Emotional Evaluations

Emotions. Distilled in a jar, nicely placed and horrifyingly decent, looks like perfectness in its infallibility. Never extreme, but always UNemotional. COLD.

This is not human life. Is it bad to move, to be moved, to love, to hurt, to be scarred? Is it possible to be sinful when your first love has left you desolate and you cry out to God in your ashes and salt?
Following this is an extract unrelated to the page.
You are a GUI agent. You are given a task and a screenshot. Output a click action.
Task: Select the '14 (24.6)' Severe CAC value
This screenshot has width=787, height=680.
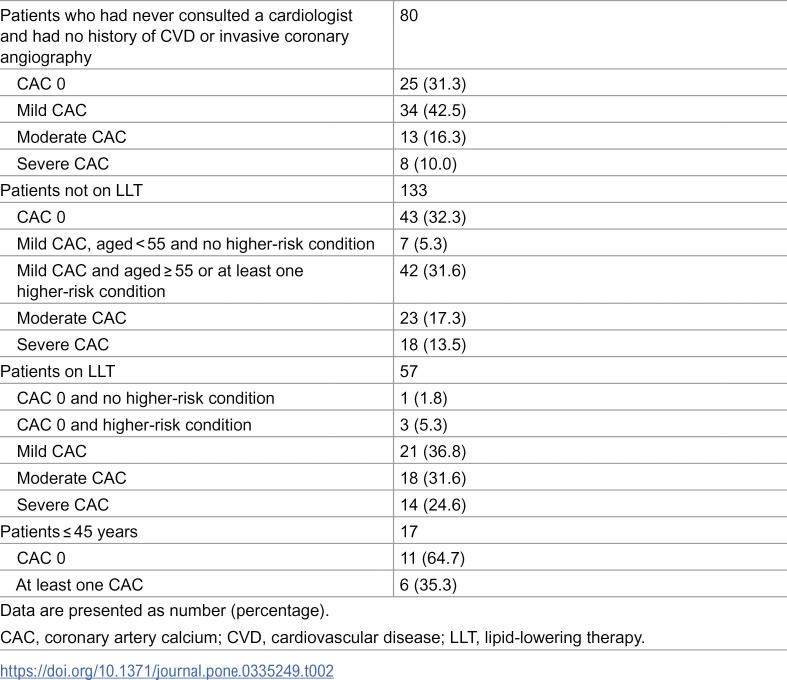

Look around and your reality will be shaken. No matter how big you make your structurally secured bubble, you can never engineer it to surmount the basic need for outlets. Fear, reassurance, sadness, inexpressible joyfulness, love. But instead try to murder it with a pre-manufactured facade, a facade filled to the brim with no emotion. No love, no joking, no happiness...but also no sadness, no desolation, no fear. In its place neutrality. A neutrality that is capable of sucking the universe into its fuzzy, unreal depths.
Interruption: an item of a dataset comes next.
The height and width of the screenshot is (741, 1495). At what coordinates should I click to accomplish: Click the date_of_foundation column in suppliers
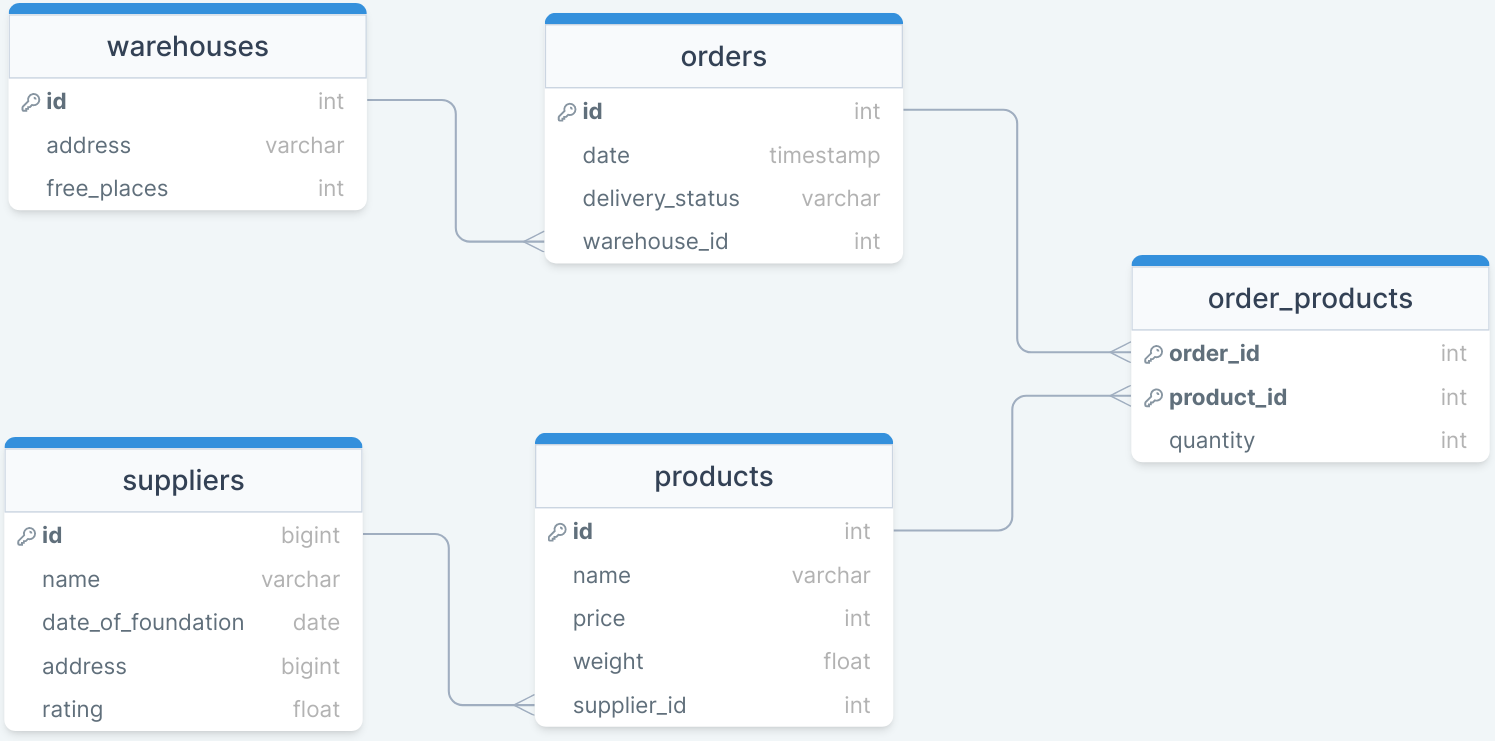[x=184, y=622]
Seek reality! Please, seek reality. We live not in a plastics warehouse, but a world full of color, life, living and breathing people. You can't form it to what you want yourself, but what God has ordained. He ordained laughing. He ordained that moment, like a rollercoaster, when the world falls completely from your foot's grasp and sends you hurtling into infinity. But He also ordained a baby's birth. The pain, the tears, then the shining, beautiful eyes. The sudden growth. The tricycle accidents, the first bloody tooth tied to a doorknob, the puberty, the meeting a "sweet" guy, the marriage, the next birth, then death. Something we call life. Something that we have no control of. Something we cannot escape. Something that is good.
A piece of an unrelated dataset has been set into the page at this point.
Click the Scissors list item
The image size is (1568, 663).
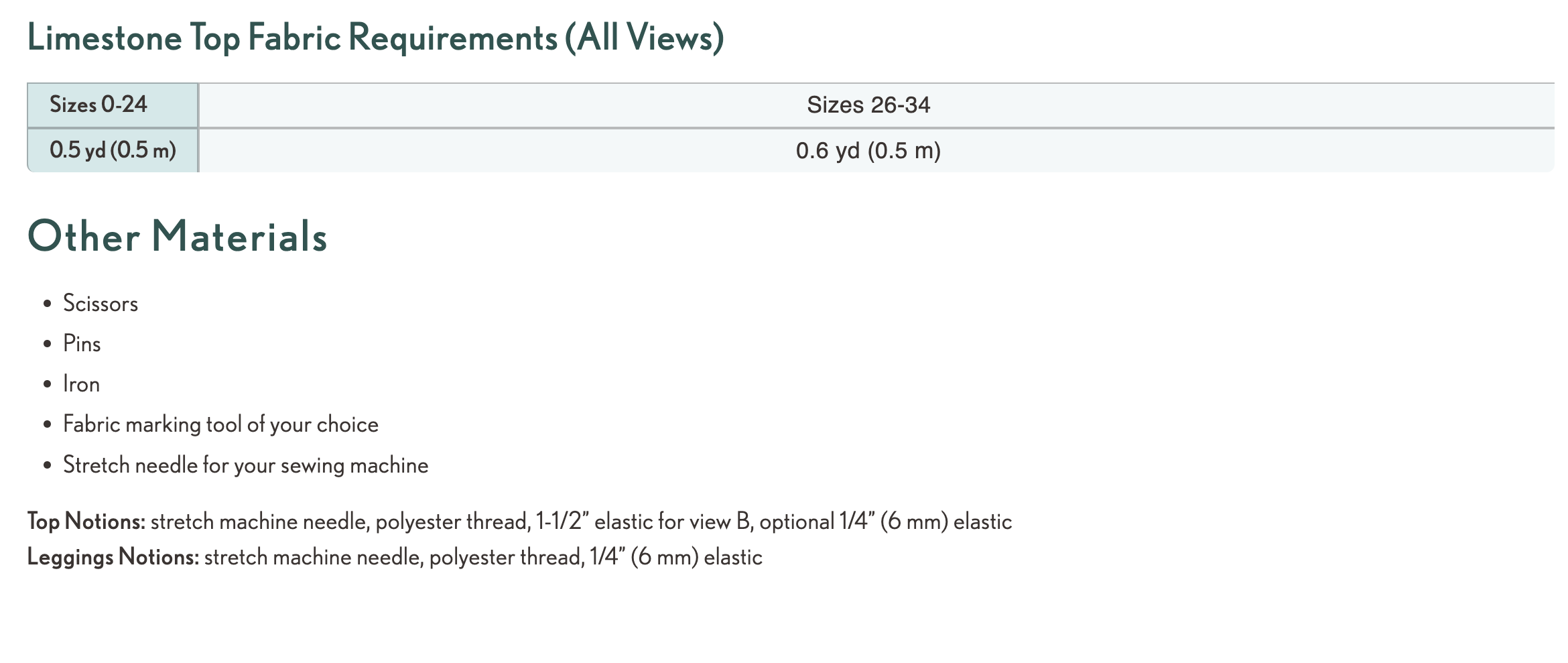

So before you decide to become that solemn monk, that no emotion escapes from except a hypocritical glance of scorn at others for their happiness, take a look at your little siblings, your children, your parents, and see God's handiwork. A bundle of emotions and child-like faith, but something God all-knowingly created, realizing our insufficiency, but creating us nonetheless. Praise God for being our God.

2 comments:

  1. wow James.... fantastic.... very moving.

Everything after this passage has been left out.